INSTRUCTIONS TO FOLLOW |
All lines before the one containing "DE (245, 13)", plus that line itself, are to be printed exactly as they appear below.

MATERIALS PROVIDED |
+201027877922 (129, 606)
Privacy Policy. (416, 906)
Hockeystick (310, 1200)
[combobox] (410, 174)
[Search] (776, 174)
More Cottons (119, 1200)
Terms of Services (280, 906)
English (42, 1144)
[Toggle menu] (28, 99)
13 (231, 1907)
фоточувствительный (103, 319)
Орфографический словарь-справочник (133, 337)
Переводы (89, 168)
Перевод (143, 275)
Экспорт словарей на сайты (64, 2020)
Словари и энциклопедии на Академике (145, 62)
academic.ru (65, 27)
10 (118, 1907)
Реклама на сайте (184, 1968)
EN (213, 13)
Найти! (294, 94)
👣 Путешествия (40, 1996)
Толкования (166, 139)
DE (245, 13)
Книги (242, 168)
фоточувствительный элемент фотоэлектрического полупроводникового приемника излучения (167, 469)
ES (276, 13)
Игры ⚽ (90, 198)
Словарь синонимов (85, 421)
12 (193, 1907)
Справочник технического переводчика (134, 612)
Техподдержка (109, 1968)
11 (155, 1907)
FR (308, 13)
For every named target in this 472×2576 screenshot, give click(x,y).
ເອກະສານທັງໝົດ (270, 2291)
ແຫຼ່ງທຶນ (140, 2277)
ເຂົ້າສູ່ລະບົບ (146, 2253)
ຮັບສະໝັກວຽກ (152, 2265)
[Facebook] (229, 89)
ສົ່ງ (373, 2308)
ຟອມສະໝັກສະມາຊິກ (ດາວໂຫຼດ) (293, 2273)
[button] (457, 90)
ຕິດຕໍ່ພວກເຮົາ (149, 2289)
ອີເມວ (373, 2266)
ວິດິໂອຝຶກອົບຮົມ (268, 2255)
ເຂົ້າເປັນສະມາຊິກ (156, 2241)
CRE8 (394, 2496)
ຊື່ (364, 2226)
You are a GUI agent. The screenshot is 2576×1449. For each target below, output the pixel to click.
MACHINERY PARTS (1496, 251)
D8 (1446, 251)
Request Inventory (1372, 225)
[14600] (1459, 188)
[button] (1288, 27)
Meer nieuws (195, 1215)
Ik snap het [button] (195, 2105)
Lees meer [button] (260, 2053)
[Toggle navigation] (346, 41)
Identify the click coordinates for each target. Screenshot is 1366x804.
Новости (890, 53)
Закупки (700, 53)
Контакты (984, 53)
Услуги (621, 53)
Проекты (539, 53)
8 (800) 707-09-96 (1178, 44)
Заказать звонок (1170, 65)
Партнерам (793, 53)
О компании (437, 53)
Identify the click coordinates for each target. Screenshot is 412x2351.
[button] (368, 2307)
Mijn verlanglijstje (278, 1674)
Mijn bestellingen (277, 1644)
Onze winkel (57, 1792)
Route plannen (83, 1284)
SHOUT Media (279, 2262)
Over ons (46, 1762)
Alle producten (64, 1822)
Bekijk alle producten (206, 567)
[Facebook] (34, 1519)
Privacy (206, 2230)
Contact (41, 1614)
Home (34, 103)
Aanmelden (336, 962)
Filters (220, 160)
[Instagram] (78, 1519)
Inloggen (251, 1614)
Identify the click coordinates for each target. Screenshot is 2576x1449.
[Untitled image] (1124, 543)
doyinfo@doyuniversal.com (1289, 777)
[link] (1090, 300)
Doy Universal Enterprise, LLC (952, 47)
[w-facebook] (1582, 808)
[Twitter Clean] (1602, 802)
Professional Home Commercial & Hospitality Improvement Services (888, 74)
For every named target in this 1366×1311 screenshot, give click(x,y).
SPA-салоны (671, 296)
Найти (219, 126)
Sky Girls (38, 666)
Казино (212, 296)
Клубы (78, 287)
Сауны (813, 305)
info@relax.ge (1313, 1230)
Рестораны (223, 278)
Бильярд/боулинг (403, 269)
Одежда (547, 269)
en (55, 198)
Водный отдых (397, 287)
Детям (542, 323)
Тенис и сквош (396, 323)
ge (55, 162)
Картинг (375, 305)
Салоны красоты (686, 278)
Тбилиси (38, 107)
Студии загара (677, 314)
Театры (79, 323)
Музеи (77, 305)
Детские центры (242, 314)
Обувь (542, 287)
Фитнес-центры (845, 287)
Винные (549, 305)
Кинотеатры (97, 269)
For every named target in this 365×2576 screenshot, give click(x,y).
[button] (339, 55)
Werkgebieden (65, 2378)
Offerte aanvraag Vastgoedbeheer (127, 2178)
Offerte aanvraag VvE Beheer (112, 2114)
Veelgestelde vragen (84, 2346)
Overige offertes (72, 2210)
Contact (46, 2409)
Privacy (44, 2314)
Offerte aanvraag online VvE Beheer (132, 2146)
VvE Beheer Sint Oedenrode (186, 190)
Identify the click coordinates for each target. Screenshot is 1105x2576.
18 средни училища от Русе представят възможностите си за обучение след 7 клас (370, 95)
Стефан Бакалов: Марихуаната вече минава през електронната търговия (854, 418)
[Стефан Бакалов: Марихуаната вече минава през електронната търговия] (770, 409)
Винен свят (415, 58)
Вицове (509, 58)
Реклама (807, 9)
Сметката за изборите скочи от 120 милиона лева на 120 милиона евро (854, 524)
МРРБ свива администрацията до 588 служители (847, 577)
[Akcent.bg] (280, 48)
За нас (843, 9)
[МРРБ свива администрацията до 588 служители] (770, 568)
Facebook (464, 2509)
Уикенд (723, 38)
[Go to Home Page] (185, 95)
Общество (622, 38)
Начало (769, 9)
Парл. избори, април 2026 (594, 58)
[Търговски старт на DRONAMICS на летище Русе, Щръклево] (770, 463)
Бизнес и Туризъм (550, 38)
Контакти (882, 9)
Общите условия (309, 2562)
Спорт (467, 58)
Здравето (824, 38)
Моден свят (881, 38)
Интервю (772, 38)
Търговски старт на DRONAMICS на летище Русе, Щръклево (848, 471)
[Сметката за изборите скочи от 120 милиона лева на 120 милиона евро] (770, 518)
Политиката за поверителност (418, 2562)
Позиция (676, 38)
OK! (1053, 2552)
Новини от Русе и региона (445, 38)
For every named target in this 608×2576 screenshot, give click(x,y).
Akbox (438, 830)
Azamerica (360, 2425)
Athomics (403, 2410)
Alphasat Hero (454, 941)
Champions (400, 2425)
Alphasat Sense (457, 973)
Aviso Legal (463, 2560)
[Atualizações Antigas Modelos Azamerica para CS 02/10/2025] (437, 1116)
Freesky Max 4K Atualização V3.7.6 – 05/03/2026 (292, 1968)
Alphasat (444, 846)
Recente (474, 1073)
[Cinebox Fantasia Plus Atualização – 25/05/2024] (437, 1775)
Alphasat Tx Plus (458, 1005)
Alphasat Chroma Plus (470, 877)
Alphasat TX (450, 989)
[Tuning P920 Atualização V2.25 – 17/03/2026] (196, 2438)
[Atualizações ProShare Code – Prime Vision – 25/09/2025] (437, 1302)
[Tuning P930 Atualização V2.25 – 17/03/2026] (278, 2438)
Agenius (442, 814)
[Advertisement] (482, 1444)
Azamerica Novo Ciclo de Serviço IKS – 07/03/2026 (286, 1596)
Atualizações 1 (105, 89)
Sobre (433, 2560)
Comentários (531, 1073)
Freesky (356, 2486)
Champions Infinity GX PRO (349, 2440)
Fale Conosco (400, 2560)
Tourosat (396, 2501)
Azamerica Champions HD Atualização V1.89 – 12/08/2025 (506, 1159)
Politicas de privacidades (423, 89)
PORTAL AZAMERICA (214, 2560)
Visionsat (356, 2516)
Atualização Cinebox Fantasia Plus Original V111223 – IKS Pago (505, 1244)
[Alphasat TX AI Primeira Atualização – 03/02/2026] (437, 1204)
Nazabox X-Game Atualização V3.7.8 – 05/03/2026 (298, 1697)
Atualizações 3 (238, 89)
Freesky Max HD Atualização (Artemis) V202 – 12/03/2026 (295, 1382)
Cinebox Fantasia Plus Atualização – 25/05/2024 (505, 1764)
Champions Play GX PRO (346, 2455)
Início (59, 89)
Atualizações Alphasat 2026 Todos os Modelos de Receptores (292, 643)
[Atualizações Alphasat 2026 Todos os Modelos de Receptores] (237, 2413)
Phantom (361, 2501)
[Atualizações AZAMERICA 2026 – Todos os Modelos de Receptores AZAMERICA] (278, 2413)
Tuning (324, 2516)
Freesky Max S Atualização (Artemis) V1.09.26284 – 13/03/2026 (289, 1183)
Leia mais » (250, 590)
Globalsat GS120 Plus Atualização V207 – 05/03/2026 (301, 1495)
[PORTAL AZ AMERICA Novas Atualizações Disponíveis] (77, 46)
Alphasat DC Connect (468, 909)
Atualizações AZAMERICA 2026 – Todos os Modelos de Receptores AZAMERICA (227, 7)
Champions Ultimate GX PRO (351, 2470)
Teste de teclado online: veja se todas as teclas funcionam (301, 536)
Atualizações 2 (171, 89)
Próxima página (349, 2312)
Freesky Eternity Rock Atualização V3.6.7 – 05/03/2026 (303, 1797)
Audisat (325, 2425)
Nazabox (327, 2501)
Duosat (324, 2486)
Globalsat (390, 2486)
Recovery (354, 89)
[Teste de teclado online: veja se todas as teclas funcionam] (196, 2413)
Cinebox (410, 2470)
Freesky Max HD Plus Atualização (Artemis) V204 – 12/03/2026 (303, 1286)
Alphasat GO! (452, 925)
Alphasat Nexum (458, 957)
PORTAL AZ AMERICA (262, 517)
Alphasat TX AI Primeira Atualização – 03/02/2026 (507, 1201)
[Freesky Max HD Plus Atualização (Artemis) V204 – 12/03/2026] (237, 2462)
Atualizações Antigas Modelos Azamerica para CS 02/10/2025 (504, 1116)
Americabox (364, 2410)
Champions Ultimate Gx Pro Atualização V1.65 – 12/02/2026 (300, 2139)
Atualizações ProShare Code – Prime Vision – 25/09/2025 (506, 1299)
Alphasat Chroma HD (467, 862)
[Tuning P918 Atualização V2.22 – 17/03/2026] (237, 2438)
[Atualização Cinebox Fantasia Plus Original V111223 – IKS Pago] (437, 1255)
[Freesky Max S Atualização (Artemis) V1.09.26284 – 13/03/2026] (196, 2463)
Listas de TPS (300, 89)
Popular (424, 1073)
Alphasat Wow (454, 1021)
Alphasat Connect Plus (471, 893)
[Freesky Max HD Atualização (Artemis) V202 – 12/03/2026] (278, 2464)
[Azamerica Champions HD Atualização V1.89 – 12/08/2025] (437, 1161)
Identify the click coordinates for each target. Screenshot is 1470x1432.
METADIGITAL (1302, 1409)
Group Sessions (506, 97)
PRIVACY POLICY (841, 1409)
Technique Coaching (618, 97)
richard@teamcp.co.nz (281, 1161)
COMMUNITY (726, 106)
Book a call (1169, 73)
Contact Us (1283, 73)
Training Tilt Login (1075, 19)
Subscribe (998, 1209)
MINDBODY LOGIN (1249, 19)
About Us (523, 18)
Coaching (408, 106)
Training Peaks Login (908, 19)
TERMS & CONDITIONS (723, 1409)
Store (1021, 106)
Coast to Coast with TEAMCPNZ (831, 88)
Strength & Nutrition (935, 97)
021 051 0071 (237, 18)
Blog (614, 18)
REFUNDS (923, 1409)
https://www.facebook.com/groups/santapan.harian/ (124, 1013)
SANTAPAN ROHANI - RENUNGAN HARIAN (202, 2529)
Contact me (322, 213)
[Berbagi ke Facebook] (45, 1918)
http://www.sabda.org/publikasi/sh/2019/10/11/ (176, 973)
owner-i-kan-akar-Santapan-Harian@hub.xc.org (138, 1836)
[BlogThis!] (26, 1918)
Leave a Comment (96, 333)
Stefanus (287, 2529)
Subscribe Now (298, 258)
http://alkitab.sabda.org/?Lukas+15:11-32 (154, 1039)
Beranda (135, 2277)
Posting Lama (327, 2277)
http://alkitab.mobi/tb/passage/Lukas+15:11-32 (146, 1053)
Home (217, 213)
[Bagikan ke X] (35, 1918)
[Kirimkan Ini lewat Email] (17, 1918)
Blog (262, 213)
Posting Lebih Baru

RESPONSE TO THIS TASK |
+201027877922 (129, 606)
Privacy Policy. (416, 906)
Hockeystick (310, 1200)
[combobox] (410, 174)
[Search] (776, 174)
More Cottons (119, 1200)
Terms of Services (280, 906)
English (42, 1144)
[Toggle menu] (28, 99)
13 (231, 1907)
фоточувствительный (103, 319)
Орфографический словарь-справочник (133, 337)
Переводы (89, 168)
Перевод (143, 275)
Экспорт словарей на сайты (64, 2020)
Словари и энциклопедии на Академике (145, 62)
academic.ru (65, 27)
10 (118, 1907)
Реклама на сайте (184, 1968)
EN (213, 13)
Найти! (294, 94)
👣 Путешествия (40, 1996)
Толкования (166, 139)
DE (245, 13)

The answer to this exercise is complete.